How it works: Forests act as carbon sinks by capturing the gas through photosynthesis and storing it in biomass (plants and animals), dead organic matter, and soils.

  • When the storage sources are destroyed in fires, most of which are intentionally set to clear land for agricultural purposes, as well as via dry conditions, the forest's overall ability to sequester greenhouse gasses from the atmosphere is damaged.
  • The region's water cycle also changes, potentially leading the rainforest to transition to a savannah.

What they're saying: Scott Denning, a professor at Colorado State University, wrote in an accompanying but unaffiliated article in Nature that "the results cast doubt on the ability of tropical forests to sequester large amounts of fossil-fuel-derived CO2 in the future."

Go deeper.

5. Worthy of your time

A crater on Europa. Photo: NASA/JPL/University of Arizona

Europa's chances of harboring life (Miriam Kramer — Axios)

Expanding American Sign Language’s scientific vocabulary (Leigh Krietsch Boerner — Chemical and Engineering News)
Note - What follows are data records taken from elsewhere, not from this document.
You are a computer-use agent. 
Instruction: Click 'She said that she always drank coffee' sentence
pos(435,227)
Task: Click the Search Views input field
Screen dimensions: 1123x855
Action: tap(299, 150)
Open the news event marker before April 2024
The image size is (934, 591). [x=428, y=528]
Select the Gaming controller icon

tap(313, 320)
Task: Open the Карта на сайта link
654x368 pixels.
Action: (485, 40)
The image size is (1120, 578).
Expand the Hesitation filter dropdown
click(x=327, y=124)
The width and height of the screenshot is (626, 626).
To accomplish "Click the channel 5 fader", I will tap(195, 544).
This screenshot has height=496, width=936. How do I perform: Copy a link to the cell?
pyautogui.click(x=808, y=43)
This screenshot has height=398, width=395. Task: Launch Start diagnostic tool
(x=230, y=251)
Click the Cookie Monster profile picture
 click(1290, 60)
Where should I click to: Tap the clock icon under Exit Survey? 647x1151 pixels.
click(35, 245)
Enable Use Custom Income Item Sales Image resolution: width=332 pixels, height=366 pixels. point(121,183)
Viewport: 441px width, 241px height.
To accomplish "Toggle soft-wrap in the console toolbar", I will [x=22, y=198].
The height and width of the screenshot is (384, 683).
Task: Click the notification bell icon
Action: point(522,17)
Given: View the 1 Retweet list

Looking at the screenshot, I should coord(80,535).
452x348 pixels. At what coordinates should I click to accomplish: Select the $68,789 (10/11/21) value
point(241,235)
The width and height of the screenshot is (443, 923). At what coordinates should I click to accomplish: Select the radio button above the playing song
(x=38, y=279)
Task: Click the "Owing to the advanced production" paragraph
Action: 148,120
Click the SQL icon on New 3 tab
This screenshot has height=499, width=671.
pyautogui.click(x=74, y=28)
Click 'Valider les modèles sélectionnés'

Study reveals extraordinary scope of urban heat disparities (Ben Geman, Andrew Freedman — Axios)

New brain implant transmits full words from neural signals (Emily Willingham — Scientific American)

6. Something wondrous

"Dementor." Photo: Kathryn Cooper

At dusk on winter nights in north-central England, tens of thousands of starlings can be seen flocking together before they roost. Scientist and photographer Kathryn Cooper captures these stunning moments of collective behavior in a photo essay in bioGraphic that caught my eye this week.

The big picture: From schooling fish to flashing fireflies, "nature has evolved to create these systems that are really efficient and robust," Cooper says. How predation and other factors drive those behaviors is still being studied.

How it works: Cooper films the flock swarms, called murmurations, at 25 frames per second. She looks through the video for interesting shapes and behaviors, uses an algorithm she wrote to pick out the starlings from the sky, and then stacks the images on top of one another.

Details: The image above, "Dementor," was taken on an "awful," cold, windy night, Cooper recalls.

  • A sparrow hawk swooped underneath the flock, causing the birds to twist and spin like the dementors in Harry Potter.
  • Murmurations are believed to keep predators from being able to target an individual bird, "increasing the odds of survival for each starling in the flock," Katie Jewett writes.

"If you didn’t know what was going on, you would think these murmurations were some sort of message from the gods," Cooper told me.

Read the essay: Starling-studded skies (Kathryn Cooper and Katie Jewett — bioGraphic)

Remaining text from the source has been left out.